A team of scientists at the University of California Los Angeles (UCLA) has improved their previous work on a design of an optical neural network. What this means is that this device can now recognize objects or a process at the speed of light.
Much like our human brain, on which the device is based on, it could improve autonomous cars. For example, it could do this by allowing them to make decisions more quickly and using less power than computer-based systems.
Their study was published in the peer-reviewed journal Advanced Photonics on Monday this week.
How this device could impact our day to day lives
By using parallelization and scalability of optical-based computational systems, the device could create intelligent camera structures that put information together simply from the patterns of light that run through a 3D-engineered material structure.

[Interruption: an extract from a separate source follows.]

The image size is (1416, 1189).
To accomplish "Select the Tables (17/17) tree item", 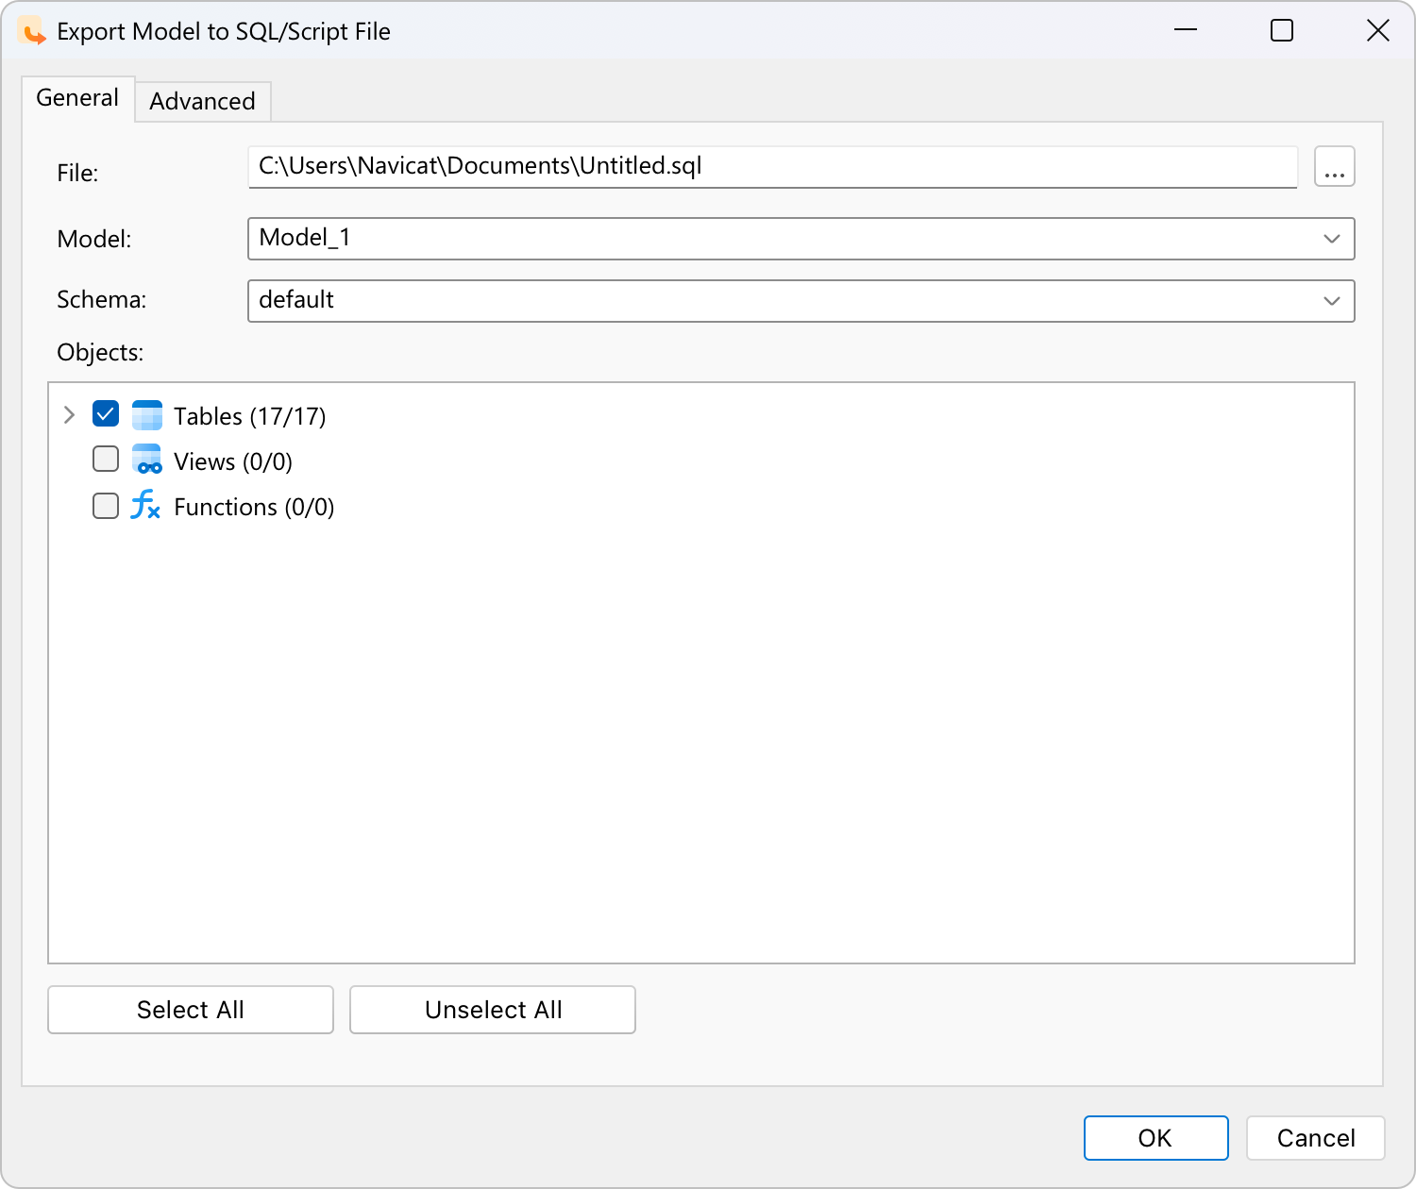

In turn, this could be used in self-driving car systems or robots, as their decision-making process would become near-instantaneous and would end up using less power to do so.
The cars or robots would identify objects much more quickly, and make better and more effective decisions.
How does the device work?
The system combined 3D-printed uneven layers that transmit incoming light.
Behind these layers are a number of light detectors individually allocated in a computer that deduce what the input object is, through seeing where the most light is coming from.
What the team has improved upon is adding a second group of detectors, which hugely increases the device's accuracy. It's as though you go from weighing stones one by one in your hand to see what difference in weight they may have, to holding a stone in each hand and comparing that way. It has "helped UCLA researchers improve their prediction accuracy for unknown objects that were seen by their optical neural network."
Principal investigator of the research, and the Chancellor’s Professor of Electrical and Computer Engineering at UCLA, Aydogan Ozcan, said: "This advance could enable task-specific smart cameras that perform computation on a scene using only photons and light-matter interaction, making it extremely fast and power efficient."